#### Data shown ####

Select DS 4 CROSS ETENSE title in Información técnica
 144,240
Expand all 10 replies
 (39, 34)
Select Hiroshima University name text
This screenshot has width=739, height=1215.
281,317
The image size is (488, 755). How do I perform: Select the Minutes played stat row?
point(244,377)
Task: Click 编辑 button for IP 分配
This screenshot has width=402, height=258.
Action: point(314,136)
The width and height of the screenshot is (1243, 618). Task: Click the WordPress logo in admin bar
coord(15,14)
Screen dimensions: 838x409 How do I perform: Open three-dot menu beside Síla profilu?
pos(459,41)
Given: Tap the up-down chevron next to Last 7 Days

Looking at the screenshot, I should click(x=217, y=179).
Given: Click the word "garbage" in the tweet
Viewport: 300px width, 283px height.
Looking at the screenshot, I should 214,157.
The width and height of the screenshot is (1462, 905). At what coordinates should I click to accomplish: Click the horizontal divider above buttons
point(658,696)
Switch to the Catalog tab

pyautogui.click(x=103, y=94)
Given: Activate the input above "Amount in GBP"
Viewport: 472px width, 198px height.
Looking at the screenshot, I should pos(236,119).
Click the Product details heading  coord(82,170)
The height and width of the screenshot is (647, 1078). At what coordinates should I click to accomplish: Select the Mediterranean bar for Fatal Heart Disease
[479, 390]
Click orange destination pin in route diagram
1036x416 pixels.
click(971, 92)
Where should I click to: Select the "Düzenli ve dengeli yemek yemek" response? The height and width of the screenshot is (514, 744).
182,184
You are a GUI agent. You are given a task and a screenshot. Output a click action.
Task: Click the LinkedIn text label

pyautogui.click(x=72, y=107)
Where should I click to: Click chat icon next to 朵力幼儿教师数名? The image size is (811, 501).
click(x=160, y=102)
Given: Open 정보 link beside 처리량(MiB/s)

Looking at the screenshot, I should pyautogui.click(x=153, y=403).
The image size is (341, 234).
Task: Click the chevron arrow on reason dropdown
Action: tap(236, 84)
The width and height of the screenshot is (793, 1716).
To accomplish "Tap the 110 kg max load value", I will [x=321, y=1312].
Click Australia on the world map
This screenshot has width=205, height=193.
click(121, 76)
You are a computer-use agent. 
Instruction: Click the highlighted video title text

####

*What you should do*
Please transcribe exactly the line containing "Click the Product" and every line after it to the end of the data, and no other lines.

*Result of this task*
Click the Product details heading  coord(82,170)
The height and width of the screenshot is (647, 1078). At what coordinates should I click to accomplish: Select the Mediterranean bar for Fatal Heart Disease
[479, 390]
Click orange destination pin in route diagram
1036x416 pixels.
click(971, 92)
Where should I click to: Select the "Düzenli ve dengeli yemek yemek" response? The height and width of the screenshot is (514, 744).
182,184
You are a GUI agent. You are given a task and a screenshot. Output a click action.
Task: Click the LinkedIn text label

pyautogui.click(x=72, y=107)
Where should I click to: Click chat icon next to 朵力幼儿教师数名? The image size is (811, 501).
click(x=160, y=102)
Given: Open 정보 link beside 처리량(MiB/s)

Looking at the screenshot, I should pyautogui.click(x=153, y=403).
The image size is (341, 234).
Task: Click the chevron arrow on reason dropdown
Action: tap(236, 84)
The width and height of the screenshot is (793, 1716).
To accomplish "Tap the 110 kg max load value", I will [x=321, y=1312].
Click Australia on the world map
This screenshot has width=205, height=193.
click(121, 76)
You are a computer-use agent. 
Instruction: Click the highlighted video title text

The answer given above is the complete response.